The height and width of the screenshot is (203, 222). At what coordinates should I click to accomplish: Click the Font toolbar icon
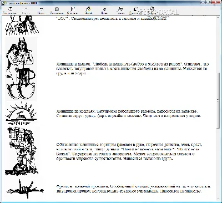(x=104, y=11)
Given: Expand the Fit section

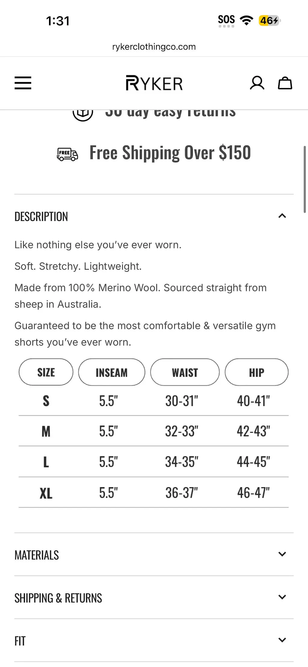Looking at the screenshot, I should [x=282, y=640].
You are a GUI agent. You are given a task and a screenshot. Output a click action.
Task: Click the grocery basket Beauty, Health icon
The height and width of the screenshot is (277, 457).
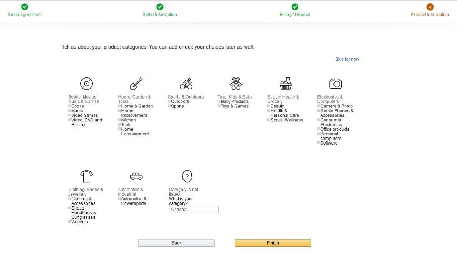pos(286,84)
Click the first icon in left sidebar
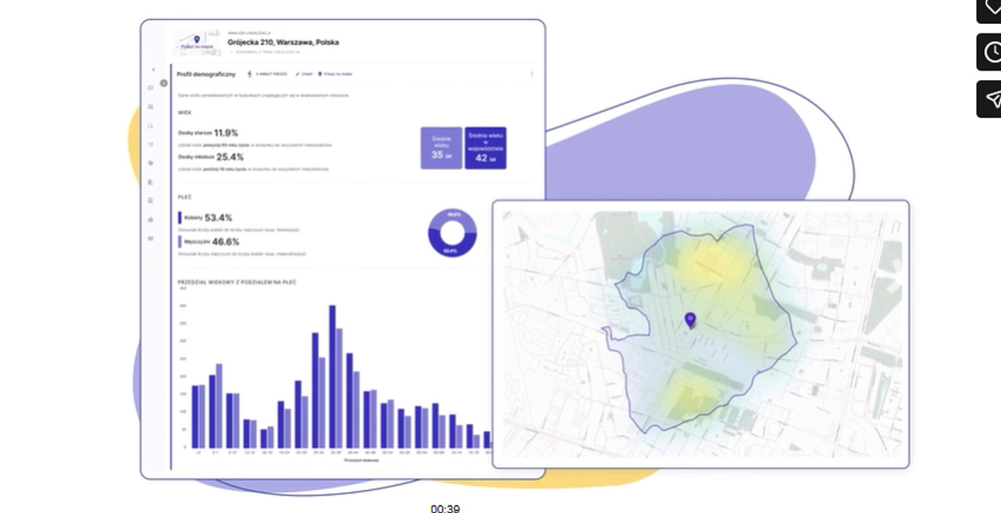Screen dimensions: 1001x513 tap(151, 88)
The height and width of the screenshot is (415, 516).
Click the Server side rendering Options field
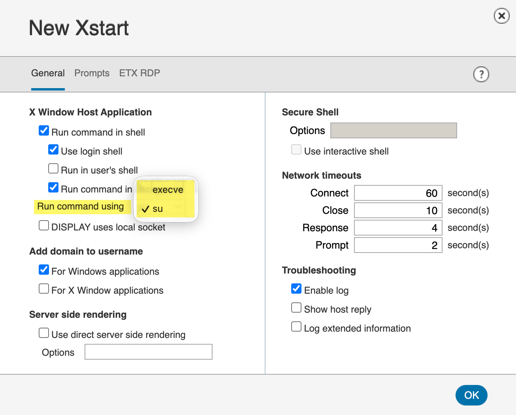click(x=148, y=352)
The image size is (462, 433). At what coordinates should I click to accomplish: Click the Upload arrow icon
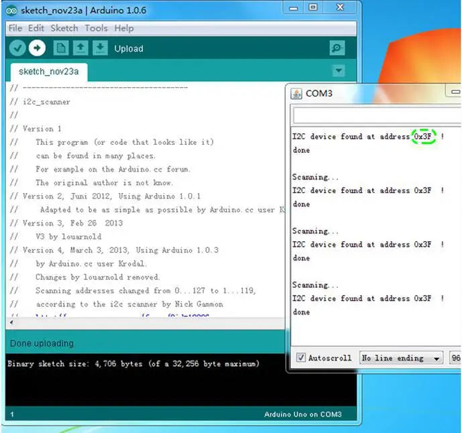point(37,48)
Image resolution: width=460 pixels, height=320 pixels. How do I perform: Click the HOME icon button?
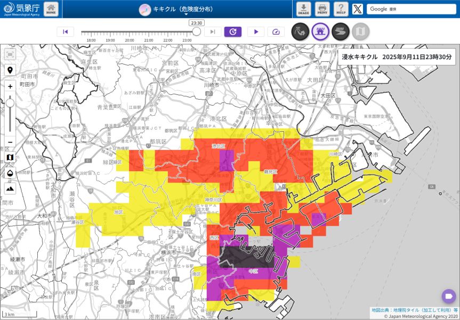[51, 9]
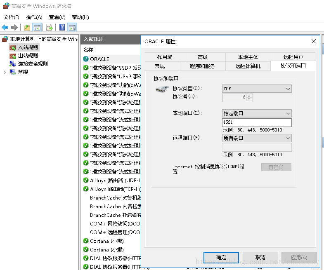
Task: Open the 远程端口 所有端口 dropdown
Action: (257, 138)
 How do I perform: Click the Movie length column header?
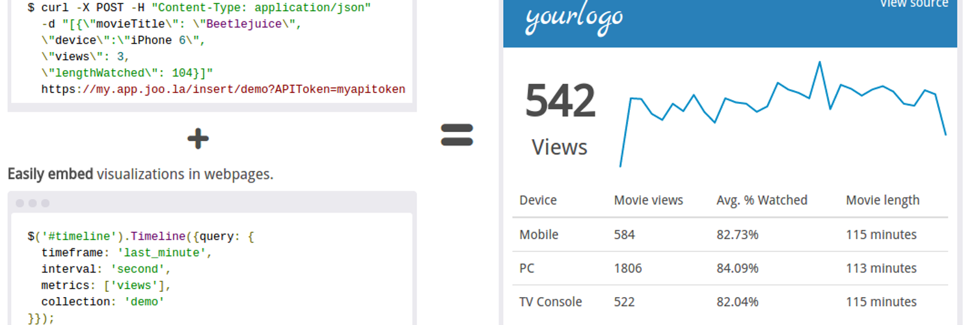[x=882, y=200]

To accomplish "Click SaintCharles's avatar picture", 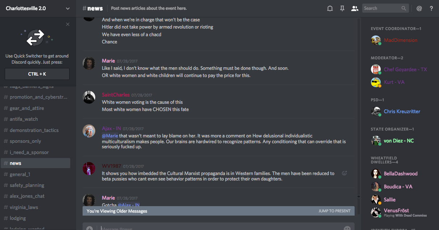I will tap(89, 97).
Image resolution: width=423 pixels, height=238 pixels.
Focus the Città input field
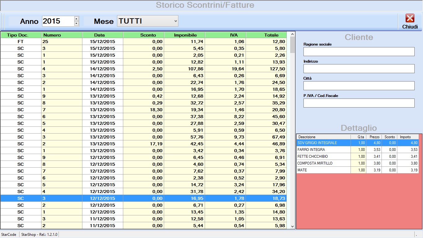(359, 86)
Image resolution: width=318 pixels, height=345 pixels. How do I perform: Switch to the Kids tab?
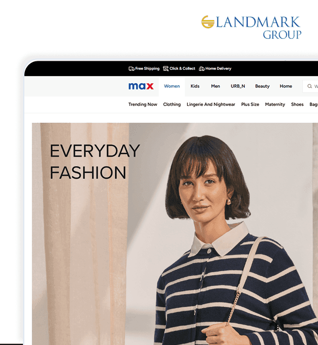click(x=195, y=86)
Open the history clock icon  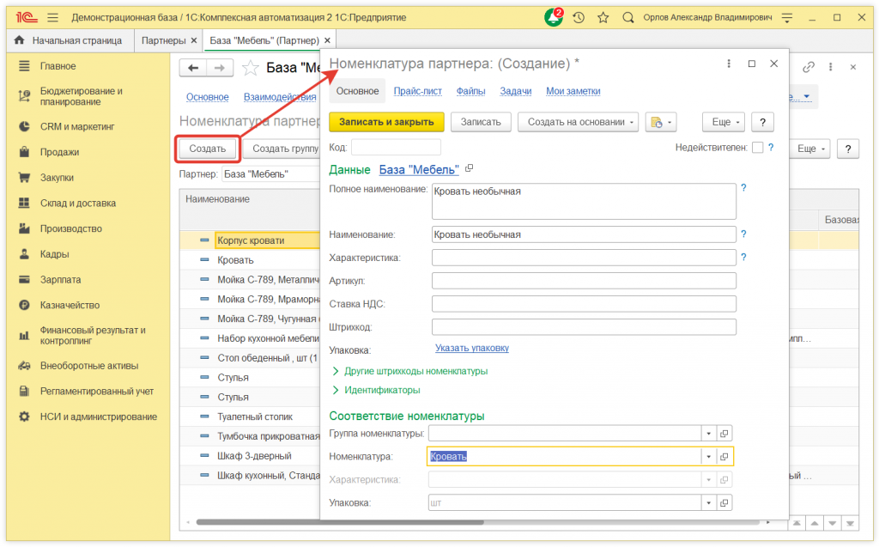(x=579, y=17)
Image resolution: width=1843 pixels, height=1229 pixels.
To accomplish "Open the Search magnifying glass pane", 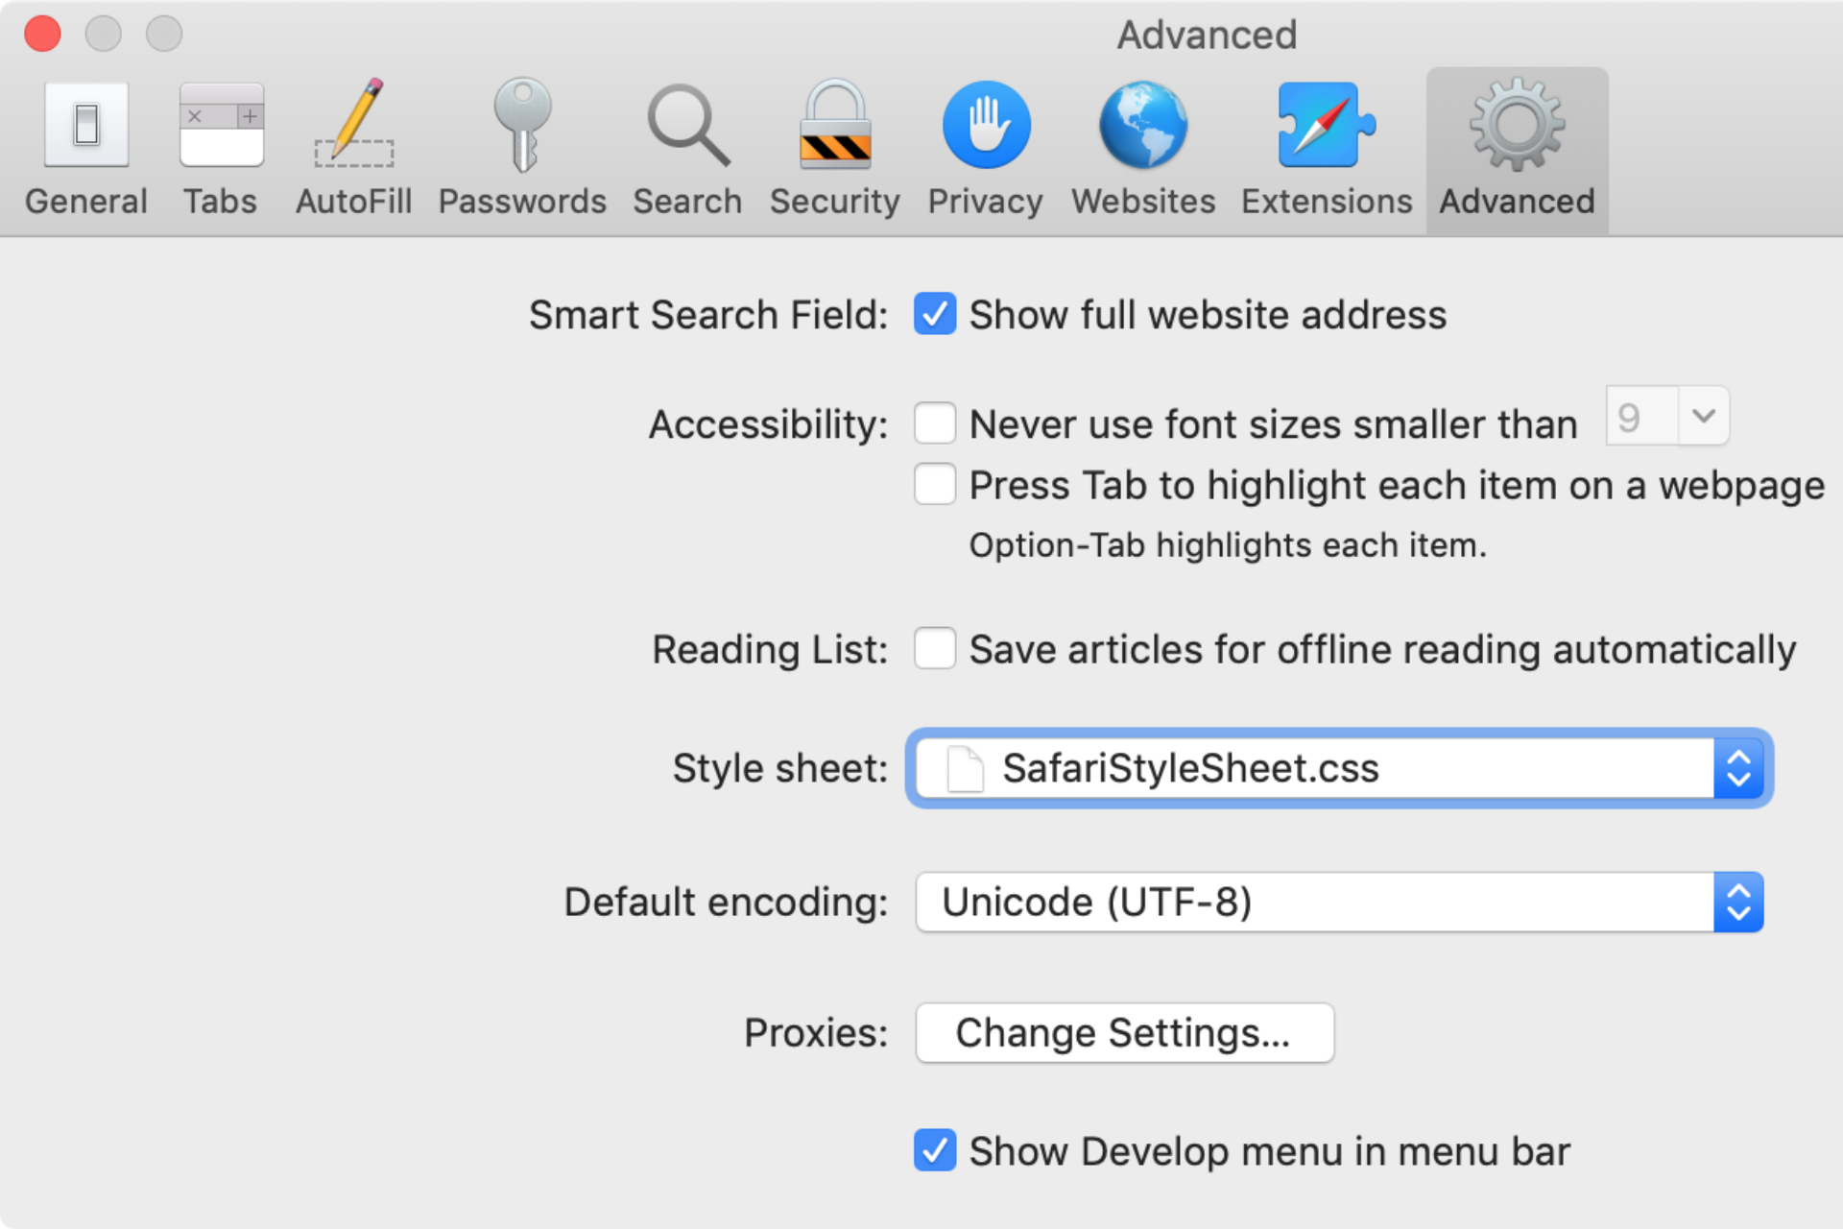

————————

Required action>
Hand back the exact lines from the start of the entries to the line with "You are a GUI", both ends kept and pictures left out.

Task response>
The height and width of the screenshot is (203, 222). At what coordinates should I click to accomplish: Click the Font toolbar icon
(x=104, y=11)
Given: Expand the Fit section

Looking at the screenshot, I should [x=282, y=640].
You are a GUI agent. You are given a task and a screenshot. Output a click action.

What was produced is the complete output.